Die einen können sich nicht vorstellen, Kühe ohne ihren stolzen Kopfschmuck zu halten. Die anderen sind froh, endlich mit dem Risikofaktor Horn aufgeräumt zu haben. Schlussendlich soll jeder Landwirt selber entscheiden, ob er Kühe oder Ziegen mit oder ohne Horn im Stall haben will. 

Hornförderung gehört nicht in die Verfassung

Hörner sind schon fast eine Rarität und zum Schweizer Kulturgut geworden. Denn nur noch rund zehn Prozent der Kühe sind Hornträgerinnen, der Rest ist enthornt. Dennoch gehört die Hornförderung nicht in die Bundesverfassung. Die zeitgemässe Tierhaltung – wie in Laufställen – ist nicht aufzuhalten. Und in diesen Laufställen fühlen sich hornlose Kühe sicher wohler.

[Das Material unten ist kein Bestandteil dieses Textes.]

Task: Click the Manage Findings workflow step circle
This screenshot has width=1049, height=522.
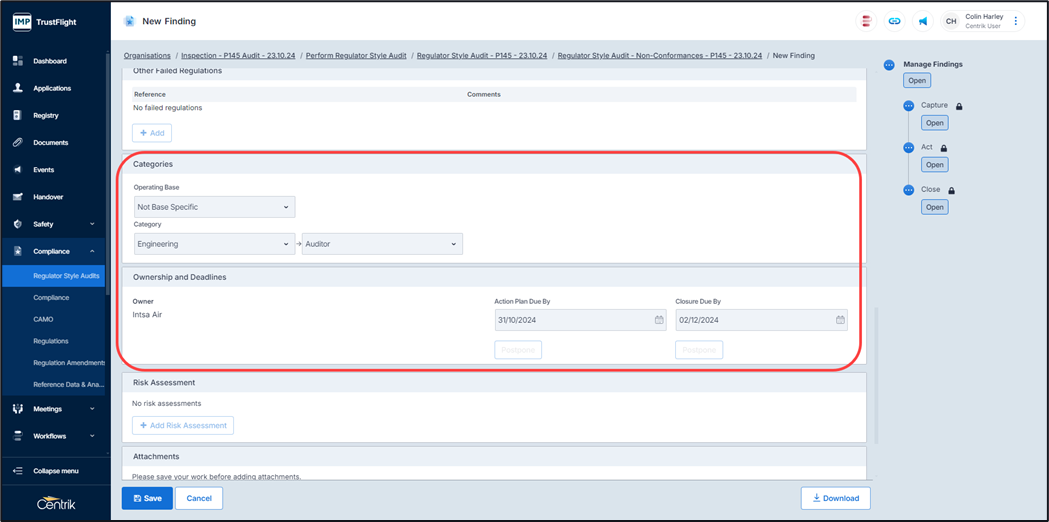Action: point(889,65)
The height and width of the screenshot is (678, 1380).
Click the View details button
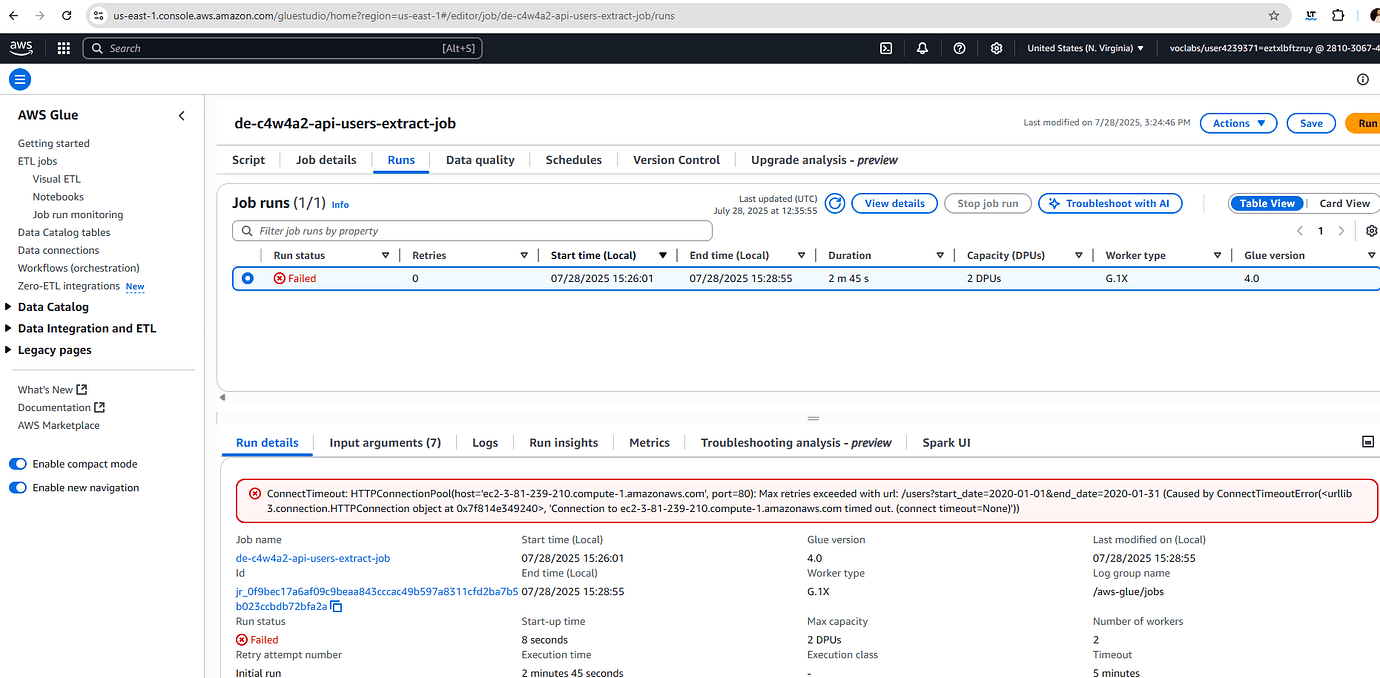point(893,203)
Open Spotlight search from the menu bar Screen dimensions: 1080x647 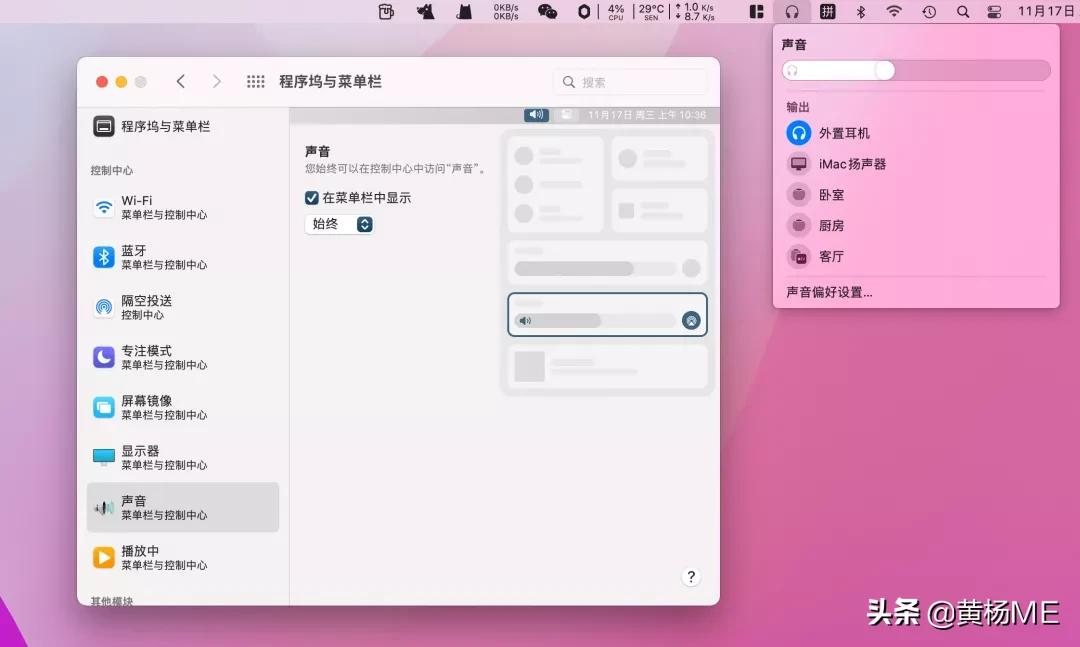[962, 12]
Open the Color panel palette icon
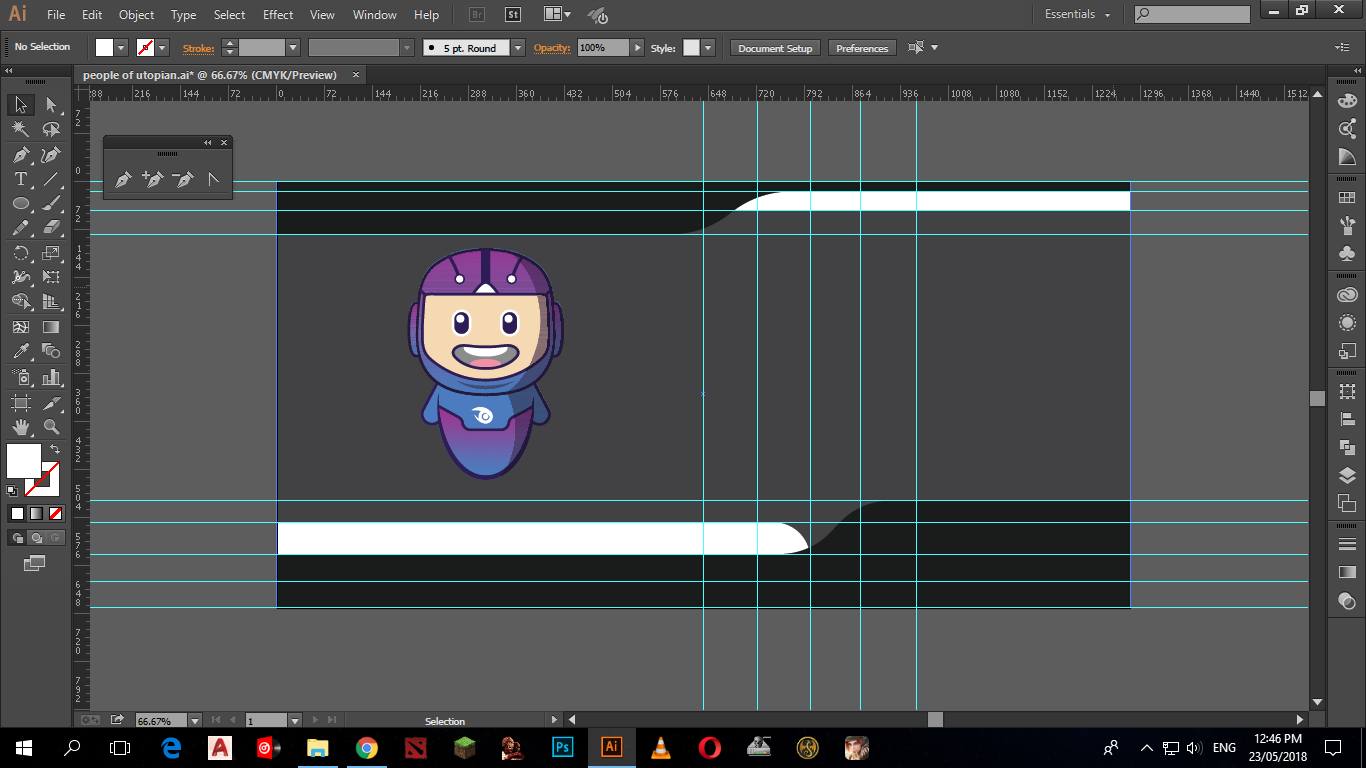The image size is (1366, 768). point(1347,101)
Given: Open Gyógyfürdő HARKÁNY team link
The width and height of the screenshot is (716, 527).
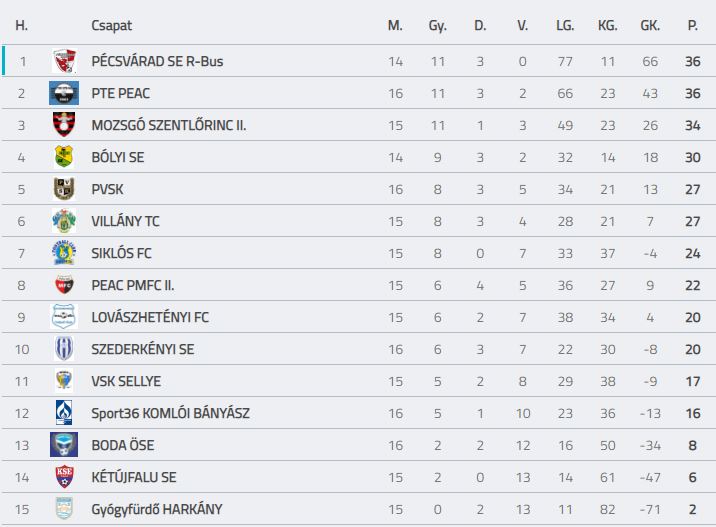Looking at the screenshot, I should (157, 509).
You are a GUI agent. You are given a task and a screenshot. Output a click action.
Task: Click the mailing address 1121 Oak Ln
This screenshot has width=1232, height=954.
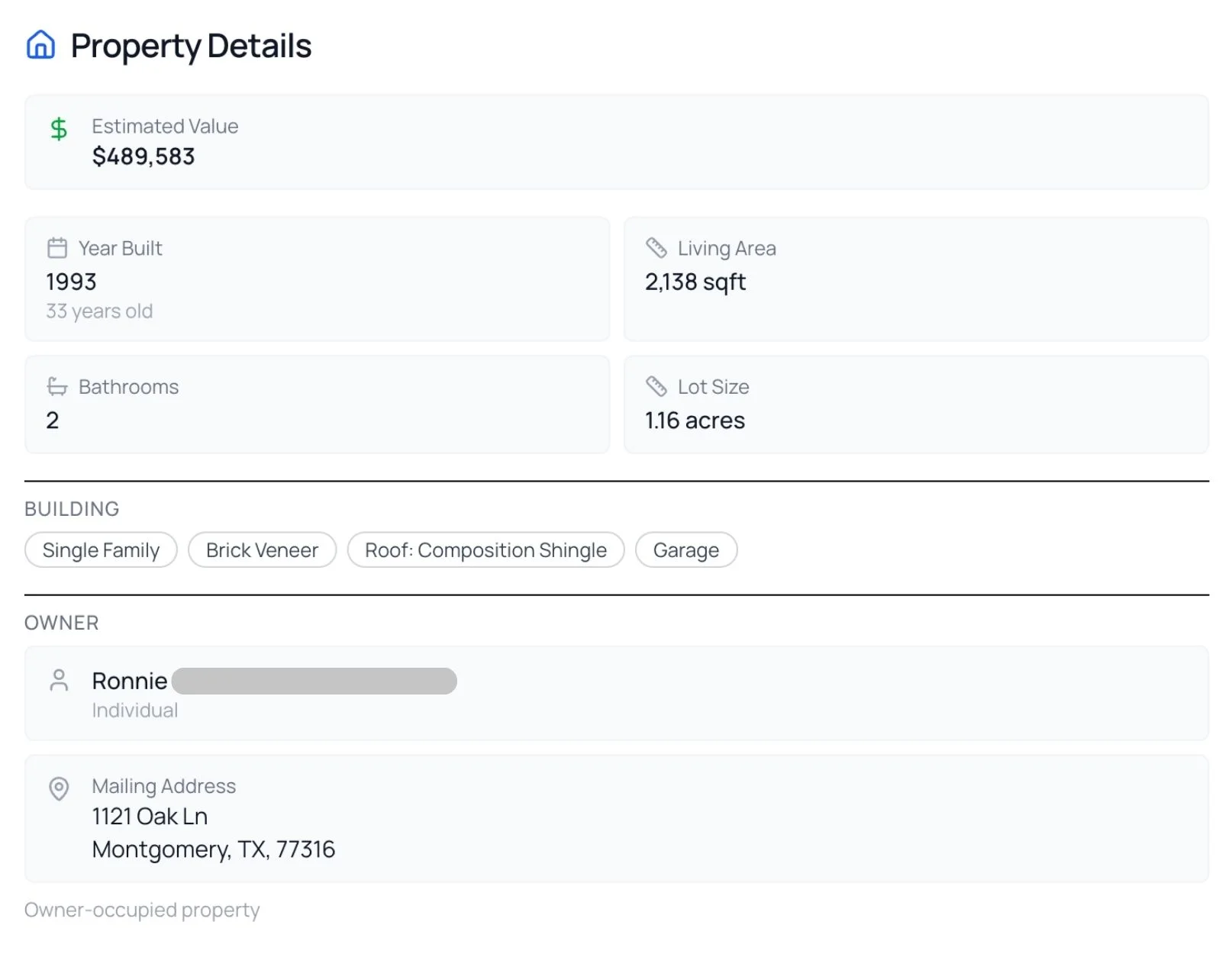click(x=150, y=816)
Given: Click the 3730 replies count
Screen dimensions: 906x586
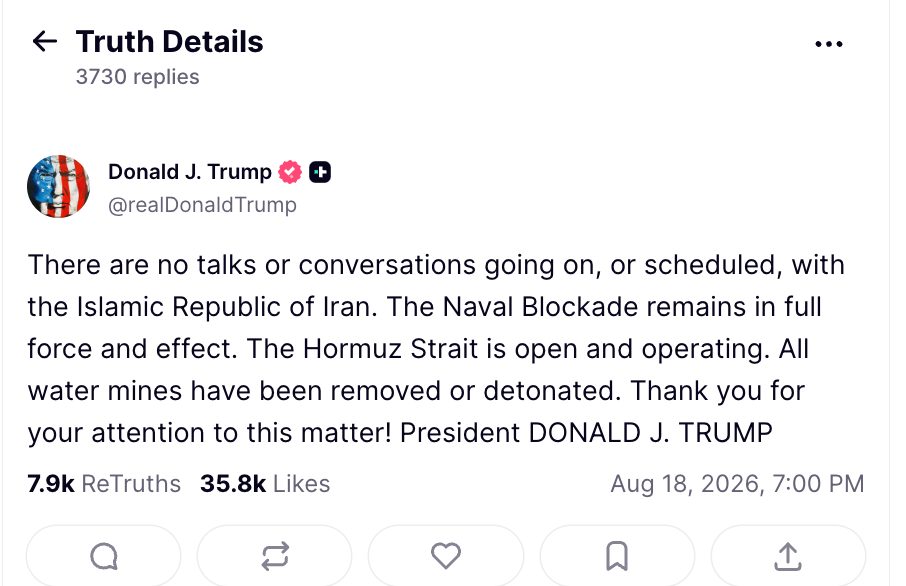Looking at the screenshot, I should 138,77.
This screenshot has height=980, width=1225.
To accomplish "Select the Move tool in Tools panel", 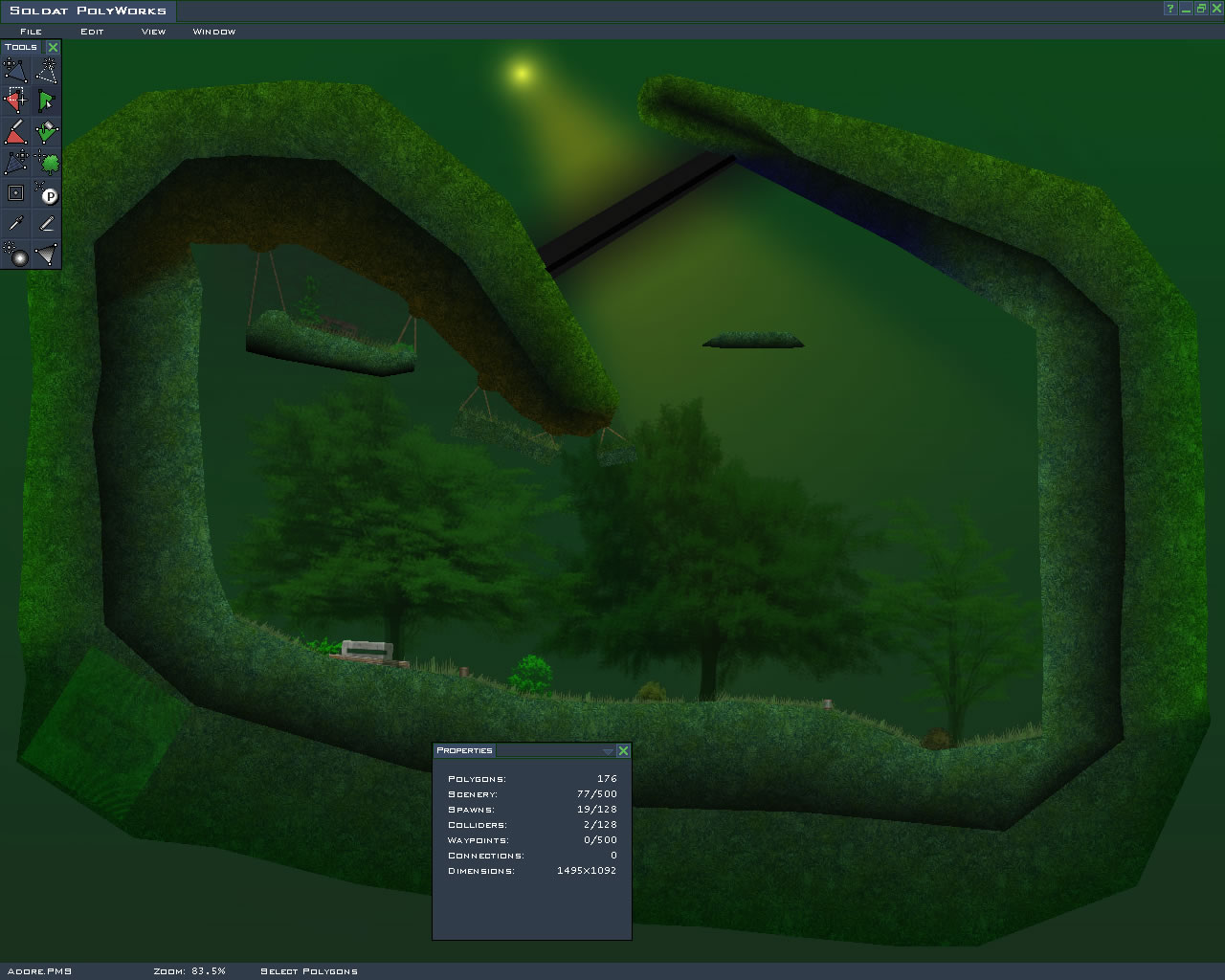I will (x=15, y=70).
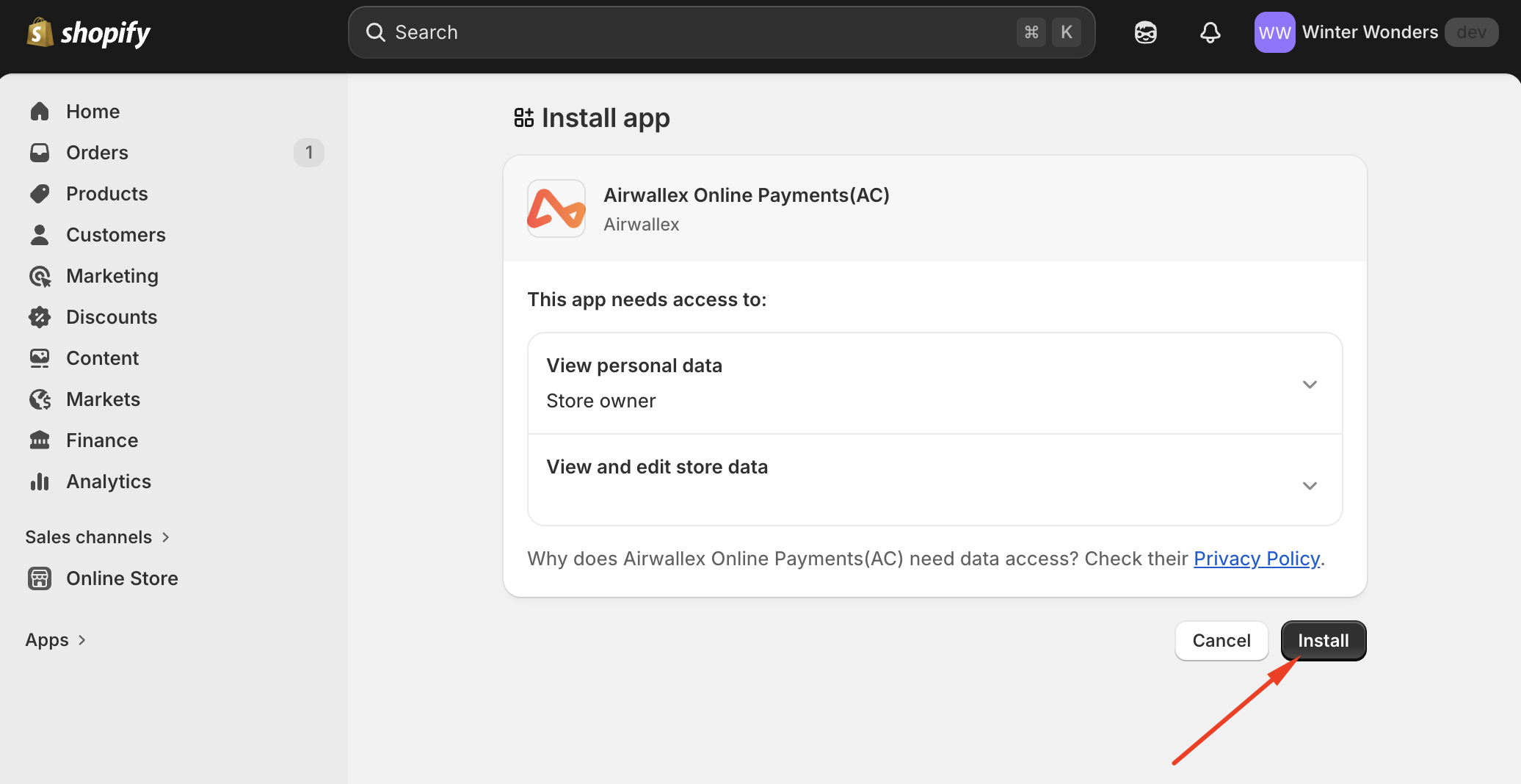
Task: Click the Shopify logo
Action: point(88,32)
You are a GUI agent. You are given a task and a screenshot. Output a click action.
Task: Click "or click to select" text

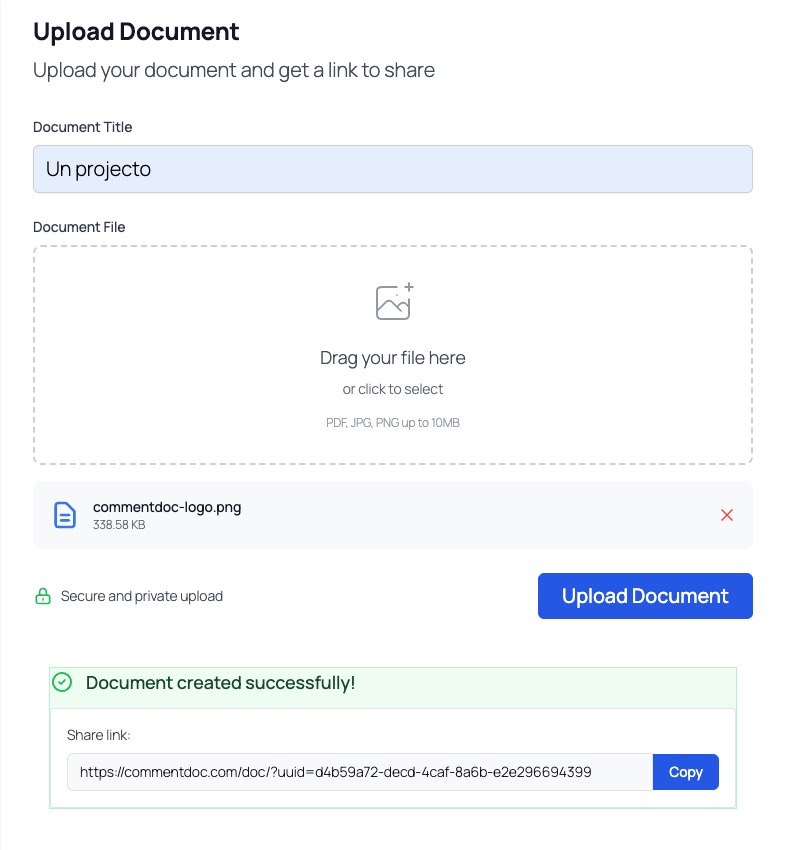click(x=393, y=389)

So müssen sie nicht ständig in Angst leben, wenn sie eine ranghohe Artgenossin mit Hörnern von hinten attackiert. Hingegen haben Forschungen ergeben, dass Kühe mit Hörnern, qualitativ eine bessere Rohmilch aufweisen. Hier wäre doch der Hebel anzusetzen, um den Konsumenten zu überzeugen, dass er für diese Milch einen Mehrwert bezahlen soll. Somit wäre die Horndebatte ein für alle Mal vom Tisch.

Hörner müssen geformt werden

Wir hatten zu Hause immer behornte Tiere im Stall. Schlecht geformte Hörner konnte ich dabei aber nicht ausstehen. Schön mussten sie sein, das gab der Kuh einen besonderen Gesichtsausdruck. Jeder weiss, dass die Hörner dabei aber nicht einfach dem Himmel entgegenwachsen. Viel Arbeit, einige Tricks und Durchhaltevermögen waren gefragt. Darum hiess es bei uns schon früh, mit Hornführern, oder wie wir Berner sagen mit verschiedenen «Jöchli» zu arbeiten. Die Grossväter sagten uns immer, man solle die Hornführer nur bei zunehmendem Mond aufsetzen, da wachsen die Hörner fast alleine in die Höhe. Wie oft verloren unsere Kälber ihre Hornführer auf der Weide, wie oft stampfte ich im Kälberweidli umher und suchte sie. Fast jedes Mal wenn «dr Ätti z Märit» ging, musste er wieder ein neues und noch besseres Jöchli für mich kaufen – ich glaube, solche Marktstände sind heute schon fast ausgestorben. Trotz aufsteigenden Mondes formten die Hornführer die Hörner nicht immer in die gewünschte Richtung. Dann hiess es an der Hornspitze Löcher bohren. Mit Draht, einer Umlenkrolle an der Stalldecke und einem Gewicht hinten am Stallgang wurde ein dauerhafter Zug erzeugt, damit die Hörner doch noch in die gewünschte Richtung nach oben wuchsen. Heute ist diese Technik zum Glück verboten. Für mich war es dann eine Genugtuung, wenn ein Gusti einen schönen Kopfschmuck vorweisen konnte. Wie war es ärgerlich, wenn dieses im Frühling nach dem ersten Weidegang mit einem kaputten Horn nach Hause kam.

Behornte Kühe schwer zu verkaufen

Kälber enthornen oder wochenlang einen Hornführer tragen – beide Varianten sind für das Tier sicher kein Zuckerschlecken. Klar ist das Enthornen schnell gemacht, schlägt sich das Kalb aber danach den Kopf auf, kann man den Schmerz in seinen Augen mitfühlen. Hornlose Tiere sind heute für den Verkauf fast ein Muss. Behornte Kühe sind dagegen schwer an den Mann zu bringen. Dies ist für viele Landwirte ein weiteres Argument auf die Hornlosigkeit zu setzen. Um auf das Ausbrennen des Hornansatzes ganz verzichten zu können, wird auch züchterisch viel getan. 

Einsatz von genetisch hornlosen Stieren heisst die Zauberformel. Dies führt dann automatisch zu mindestens 50 Prozent hornlosen Kälbern. 

Konsumenten klar für die Initiative

Fragt man den Konsumenten auf der Strasse, ist er ganz klar für die Initiative. Kühe und Ziegen zu enthornen sei pure Tierquälerei und man nehme ihnen die Würde, sind seine Argumente. Betreffend Unfallgefahr müsse man den Tieren halt mehr Platz und Freiheit einräumen. Und wenn der Konsument begreift, dass die jährlichen Kosten von zehn bis 30 Millionen nicht er zusätzlich bezahlen muss, sondern dies ja vom landwirtschaftlichen Budget stammt, könnte die Hornkuh-Initiative an der Urne zu einem Kopf-an-Kopf-Rennen werden.